The Long Ride Home is a 2003 American Western film directed by Rob Marcarelli and starring Randy Travis, Eric Roberts, Ernest Borgnine and Vaughn Taylor (who wrote the screenplay).

Plot
In 1866 New Mexico, a man going by the pseudonym Jack Cole, a famous gunman, is shot by a man hiding in the bushes. Jack's horse takes him to the home of Laura Fowler and her son Daniel, who nurse Jack back to health. Deputy Abel Hart arrives at the Fowler home seeking Jack, but Laura suspects that he's a fraud and claims that she hasn't seen Jack.

Laura later takes Jack aside and it is revealed that Jack is her long-lost husband, Jack Fowler, who left Laura eight years ago prior to Daniel being born. Daniel overhears the conversation and asks Jack about his past without revealing that he knows who he is. Jack tells how eight years ago he was confused for the real Jack Cole, an evil gunman, who killed several members of the Moat family, and was forced to kill a man to save himself. Now the head of the Moat family, Lucas, is after him.

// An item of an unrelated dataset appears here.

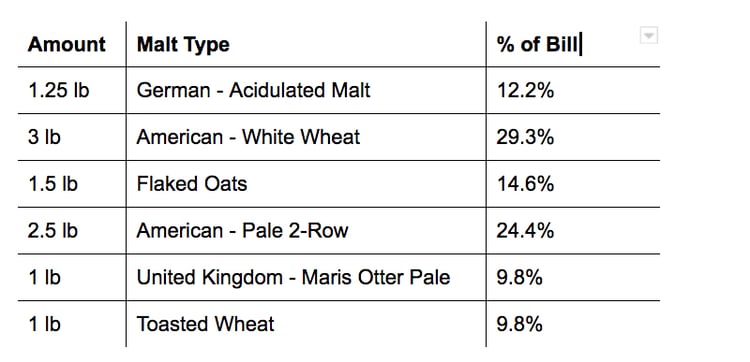Viewport: 750px width, 362px height.
Task: Click the Amount header cell
Action: (x=72, y=44)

Laura's fiancé, Sheriff Hank Bowman, is suspicious of Jack and gets into a fistfight with him, leading Jack to decide to move on to somewhere else. Angered, Daniel runs away. Hart returns and attacks Laura, who Jack tends to after finding her passed out in the barn. Hart kidnaps Daniel and reveals that he is the real Jack Cole, who spent eight years in jail before escaping and going after Jack Fowler for stealing his name and reputation. He leaves Daniel tied up as "bait" to catch Jack.

Jack Fowler goes on a search for Daniel, but Hart returns to Laura's home and she flees. Daniel is rescued by Lucas Moat and his two sons, but he returns to his home to see if Laura has been harmed, where Hart is waiting and holds Daniel overnight. The next morning, Jack and Laura arrive again and attempt to save Daniel. Lucas arrives with his sons and Hart shoots at them, leading to Lucas being fatally injured. The Moat sons shoot Hart and kill him, while Lucas dies relieved that he finally caught Hart, and is assured that God has forgiven him by Daniel.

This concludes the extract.